Translated from the Spanish
by Chris Andrews
New Directions: 146 pp., $22.95
There’s an apocryphal tale that on the day jazz composer and bassist Charles Mingus died at 56 in Cuernavaca, Mexico, 56 gray whales beached themselves on the local shores in tribute. True or not, the story makes a kind of cosmic sense. Mingus’ art and life seemed governed by a set of rules no one but he understood: We could only intuit their design by letting his music wash over us.
One wonders whether when the Chilean-born writer Roberto Bolaño died in Blanes, Spain, in 2003, anyone thought to check the beaches. Like Mingus, Bolaño was possessed of a genius that was totalizing and inscrutable. Like Mingus, he balanced formalism with the avant-garde, delighted in annihilating narrative expectations and took dreams and nightmares as seriously as waking reality.

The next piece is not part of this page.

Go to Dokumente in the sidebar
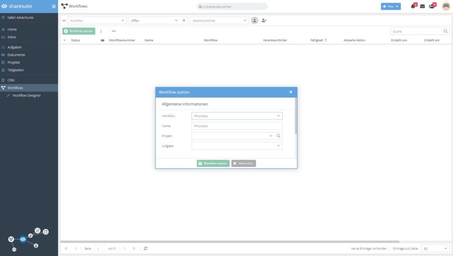(16, 55)
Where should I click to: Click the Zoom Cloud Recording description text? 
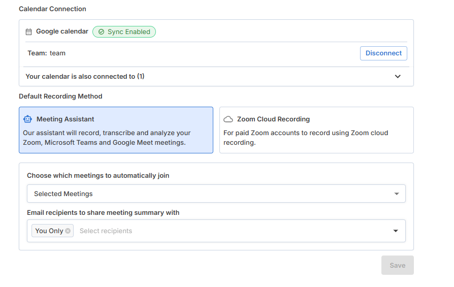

“Monsieur Pain” is among Bolaño’s earliest efforts, written in 1981 or 1982 when the novelist was attempting to earn a living by pursuing prize money offered by regional writing contests throughout Spain. A dubious strategy, but it worked: Bolaño cleaned up. “The Elephant Path,” as the book was then known, won 300,000 pesetas and a book contract from the Toledo City Council. Further victories followed.
Set in Paris in 1938, “Monsieur Pain” is loosely based on actual events. The titular character, Pierre Pain, is a mesmerist called to the bedside of the famed Peruvian poet César Vallejo, who cannot stop hiccupping. Pain is brought in as a last resort, through the machinations of Madame Reynaud, a widowed friend of Vallejo’s wife with whom Pain is in love. A World War I veteran on a military pension, living in rented rooms, he is a mousy type, unable to escalate his acquaintance with Reynaud into courtship.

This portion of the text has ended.